Keathley v. Larson, 76-1809

Decision Date22 July 1977
Docket NumberNo. 76-1809,76-1809
Citation348 So.2d 382
PartiesHarold L. KEATHLEY, Appellant, v. Walter LARSON et al., Appellees.
CourtFlorida District Court of Appeals

Dennis P. Thompson and David E. Platte, Richards, Nodine, Gilkey, Fite, Meyer & Thompson, P. A., Clearwater, for appellant.

John R. Bonner, Sr., Bonner & Hogan, P. A., Clearwater, for appellees.

PER CURIAM.

In this interlocutory appeal Keathley, plaintiff below, seeks reversal of an order dismissing with prejudice Count I of his third amended complaint, an action for specific performance. We think he's right.

This cause commenced with appellant's filing of a two-count complaint against appellees. Count I sought specific performance of a contract whereby appellees agreed to sell to appellant all of the stock of a closely held corporation known as Gay Ranch, Inc. Appellant alleged that the main asset of said corporation is a mobile home park in Pinellas County, known as Gay Ranch. Count II sought recovery of monetary damages allegedly suffered by appellant as a result of appellees' breach of the aforesaid contract, i. e., appellees' refusal to close the transaction.

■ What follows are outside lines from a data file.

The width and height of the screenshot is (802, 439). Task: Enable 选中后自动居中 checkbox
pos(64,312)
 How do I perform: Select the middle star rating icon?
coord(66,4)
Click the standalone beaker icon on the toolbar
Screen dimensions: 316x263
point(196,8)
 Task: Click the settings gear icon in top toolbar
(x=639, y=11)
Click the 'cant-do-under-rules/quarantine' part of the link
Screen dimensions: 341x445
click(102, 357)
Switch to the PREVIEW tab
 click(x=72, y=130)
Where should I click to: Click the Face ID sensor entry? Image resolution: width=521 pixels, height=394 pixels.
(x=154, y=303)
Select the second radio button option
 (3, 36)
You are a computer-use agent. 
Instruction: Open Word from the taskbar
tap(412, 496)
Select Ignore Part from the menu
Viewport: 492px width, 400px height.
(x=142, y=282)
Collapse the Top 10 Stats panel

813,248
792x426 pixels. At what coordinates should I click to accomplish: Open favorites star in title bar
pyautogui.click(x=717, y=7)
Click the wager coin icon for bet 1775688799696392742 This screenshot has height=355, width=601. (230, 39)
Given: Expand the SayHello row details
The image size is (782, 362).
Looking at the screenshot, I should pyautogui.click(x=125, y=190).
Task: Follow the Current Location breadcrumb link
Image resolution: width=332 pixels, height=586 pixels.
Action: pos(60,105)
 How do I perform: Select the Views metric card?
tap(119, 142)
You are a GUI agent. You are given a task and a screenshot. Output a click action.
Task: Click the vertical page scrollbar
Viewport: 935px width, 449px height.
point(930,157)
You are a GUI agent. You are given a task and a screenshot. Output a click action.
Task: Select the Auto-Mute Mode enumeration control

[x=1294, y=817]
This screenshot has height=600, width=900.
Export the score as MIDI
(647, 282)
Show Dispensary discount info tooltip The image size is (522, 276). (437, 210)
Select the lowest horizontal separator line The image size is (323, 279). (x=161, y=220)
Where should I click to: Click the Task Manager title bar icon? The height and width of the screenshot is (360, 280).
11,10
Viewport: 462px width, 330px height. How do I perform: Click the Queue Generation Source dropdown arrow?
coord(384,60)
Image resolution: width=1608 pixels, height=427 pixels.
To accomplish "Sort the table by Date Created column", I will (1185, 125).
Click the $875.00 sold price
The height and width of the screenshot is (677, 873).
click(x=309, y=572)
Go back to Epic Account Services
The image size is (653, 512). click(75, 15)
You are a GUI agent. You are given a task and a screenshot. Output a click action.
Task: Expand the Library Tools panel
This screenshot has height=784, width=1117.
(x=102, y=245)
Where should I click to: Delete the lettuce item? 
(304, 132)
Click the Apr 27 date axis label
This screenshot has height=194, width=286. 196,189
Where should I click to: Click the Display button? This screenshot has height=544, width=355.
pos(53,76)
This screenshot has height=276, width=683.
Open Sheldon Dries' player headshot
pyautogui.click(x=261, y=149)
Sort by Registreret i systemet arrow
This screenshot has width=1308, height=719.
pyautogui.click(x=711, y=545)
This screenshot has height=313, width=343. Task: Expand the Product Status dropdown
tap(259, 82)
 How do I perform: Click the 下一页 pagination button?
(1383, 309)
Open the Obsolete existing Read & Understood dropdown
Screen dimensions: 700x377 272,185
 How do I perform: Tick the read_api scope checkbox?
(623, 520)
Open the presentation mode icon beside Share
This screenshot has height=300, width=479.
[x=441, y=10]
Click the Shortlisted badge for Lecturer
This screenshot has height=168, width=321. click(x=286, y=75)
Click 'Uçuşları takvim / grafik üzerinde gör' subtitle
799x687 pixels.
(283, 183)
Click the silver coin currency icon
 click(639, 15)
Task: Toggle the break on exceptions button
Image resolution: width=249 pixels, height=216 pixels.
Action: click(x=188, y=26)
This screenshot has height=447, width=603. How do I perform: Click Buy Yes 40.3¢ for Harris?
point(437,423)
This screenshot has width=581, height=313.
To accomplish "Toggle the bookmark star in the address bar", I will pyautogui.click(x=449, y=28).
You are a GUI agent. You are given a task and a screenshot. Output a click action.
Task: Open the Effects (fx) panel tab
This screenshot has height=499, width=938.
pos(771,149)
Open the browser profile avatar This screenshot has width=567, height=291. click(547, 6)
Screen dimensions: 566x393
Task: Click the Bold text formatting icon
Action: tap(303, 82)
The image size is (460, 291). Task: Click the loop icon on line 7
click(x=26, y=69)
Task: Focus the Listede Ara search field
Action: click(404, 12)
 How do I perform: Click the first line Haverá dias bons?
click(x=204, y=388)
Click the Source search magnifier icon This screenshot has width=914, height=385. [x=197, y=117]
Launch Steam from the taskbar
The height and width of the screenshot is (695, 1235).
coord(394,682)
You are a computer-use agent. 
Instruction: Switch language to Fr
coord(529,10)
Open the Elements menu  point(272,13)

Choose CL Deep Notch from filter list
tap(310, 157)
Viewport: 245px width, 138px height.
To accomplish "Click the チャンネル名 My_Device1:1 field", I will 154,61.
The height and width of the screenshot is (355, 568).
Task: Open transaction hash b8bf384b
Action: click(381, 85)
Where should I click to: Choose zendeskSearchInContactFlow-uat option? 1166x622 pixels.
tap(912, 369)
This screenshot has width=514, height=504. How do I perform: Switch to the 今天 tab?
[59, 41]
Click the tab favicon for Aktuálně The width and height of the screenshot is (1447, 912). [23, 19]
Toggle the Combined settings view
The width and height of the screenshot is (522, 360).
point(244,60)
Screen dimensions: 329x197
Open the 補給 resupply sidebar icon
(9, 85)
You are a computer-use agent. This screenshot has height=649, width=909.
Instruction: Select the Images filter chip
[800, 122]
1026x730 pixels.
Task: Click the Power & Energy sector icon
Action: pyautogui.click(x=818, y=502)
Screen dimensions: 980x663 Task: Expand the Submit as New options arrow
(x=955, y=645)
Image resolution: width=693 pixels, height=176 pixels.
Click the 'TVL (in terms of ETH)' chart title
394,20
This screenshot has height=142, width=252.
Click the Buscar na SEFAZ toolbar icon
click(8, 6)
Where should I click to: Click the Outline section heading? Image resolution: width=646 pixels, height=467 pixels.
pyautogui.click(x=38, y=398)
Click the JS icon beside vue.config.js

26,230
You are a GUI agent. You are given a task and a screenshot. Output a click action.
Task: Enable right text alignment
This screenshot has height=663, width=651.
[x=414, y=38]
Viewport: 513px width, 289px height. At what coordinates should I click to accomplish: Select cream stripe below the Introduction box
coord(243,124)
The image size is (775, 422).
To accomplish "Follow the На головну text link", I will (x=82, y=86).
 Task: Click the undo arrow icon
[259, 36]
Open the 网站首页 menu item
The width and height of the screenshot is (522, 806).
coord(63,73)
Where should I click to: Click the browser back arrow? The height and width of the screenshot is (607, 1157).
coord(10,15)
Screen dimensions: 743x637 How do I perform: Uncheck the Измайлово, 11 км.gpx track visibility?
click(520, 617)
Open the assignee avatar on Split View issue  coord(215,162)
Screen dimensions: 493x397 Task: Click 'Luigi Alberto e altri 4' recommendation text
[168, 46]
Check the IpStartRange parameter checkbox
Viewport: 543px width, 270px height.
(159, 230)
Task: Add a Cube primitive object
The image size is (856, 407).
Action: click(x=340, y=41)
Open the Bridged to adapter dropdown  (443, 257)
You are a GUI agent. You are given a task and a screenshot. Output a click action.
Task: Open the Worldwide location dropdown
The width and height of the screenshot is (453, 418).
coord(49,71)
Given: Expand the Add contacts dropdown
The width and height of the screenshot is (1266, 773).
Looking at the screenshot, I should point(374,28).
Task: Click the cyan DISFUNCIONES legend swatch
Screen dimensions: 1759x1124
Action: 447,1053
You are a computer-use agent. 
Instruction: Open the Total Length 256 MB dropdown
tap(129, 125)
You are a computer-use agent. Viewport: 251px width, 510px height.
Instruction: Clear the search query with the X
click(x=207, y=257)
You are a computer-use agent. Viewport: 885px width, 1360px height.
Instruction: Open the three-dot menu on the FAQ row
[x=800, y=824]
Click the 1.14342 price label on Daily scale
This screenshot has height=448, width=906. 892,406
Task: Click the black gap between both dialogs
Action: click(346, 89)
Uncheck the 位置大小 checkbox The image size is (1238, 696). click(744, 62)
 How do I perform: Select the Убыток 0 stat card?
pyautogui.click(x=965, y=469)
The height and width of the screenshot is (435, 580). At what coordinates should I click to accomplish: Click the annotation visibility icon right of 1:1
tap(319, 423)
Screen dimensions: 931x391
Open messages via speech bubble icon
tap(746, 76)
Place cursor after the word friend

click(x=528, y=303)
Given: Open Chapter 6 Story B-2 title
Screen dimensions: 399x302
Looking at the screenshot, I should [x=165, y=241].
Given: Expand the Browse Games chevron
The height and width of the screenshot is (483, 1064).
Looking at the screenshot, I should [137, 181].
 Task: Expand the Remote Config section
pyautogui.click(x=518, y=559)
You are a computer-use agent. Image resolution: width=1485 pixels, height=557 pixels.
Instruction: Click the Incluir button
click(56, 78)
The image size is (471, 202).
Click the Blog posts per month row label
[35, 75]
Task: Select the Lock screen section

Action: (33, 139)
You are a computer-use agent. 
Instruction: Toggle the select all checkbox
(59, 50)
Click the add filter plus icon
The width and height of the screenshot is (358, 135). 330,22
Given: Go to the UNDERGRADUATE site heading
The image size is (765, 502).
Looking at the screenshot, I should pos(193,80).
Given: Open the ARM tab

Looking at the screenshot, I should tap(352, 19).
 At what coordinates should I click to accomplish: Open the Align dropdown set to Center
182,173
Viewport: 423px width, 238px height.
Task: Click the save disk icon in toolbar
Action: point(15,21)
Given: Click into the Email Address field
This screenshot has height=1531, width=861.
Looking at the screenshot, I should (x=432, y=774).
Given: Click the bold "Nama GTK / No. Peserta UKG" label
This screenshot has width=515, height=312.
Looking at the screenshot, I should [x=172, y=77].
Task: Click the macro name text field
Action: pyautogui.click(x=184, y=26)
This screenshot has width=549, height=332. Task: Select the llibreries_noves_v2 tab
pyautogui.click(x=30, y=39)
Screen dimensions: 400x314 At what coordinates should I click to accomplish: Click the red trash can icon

After obtaining leave to amend, appellant subsequently filed an amended complaint containing two counts, requesting the same relief as did the original complaint. Appellees moved to dismiss and, alternatively, to strike certain portions of the amended complaint, including all references to the purported contract between the parties (which was attached to the amended complaint) because Schedules A and B (the legal description of the real property upon which the Gay Ranch Mobile Home Park is situated) referred to in said contract were not attached thereto. By order dated January 22, 1976, Circuit Judge William Walker denied appellees' motion to dismiss, but granted their motion to strike.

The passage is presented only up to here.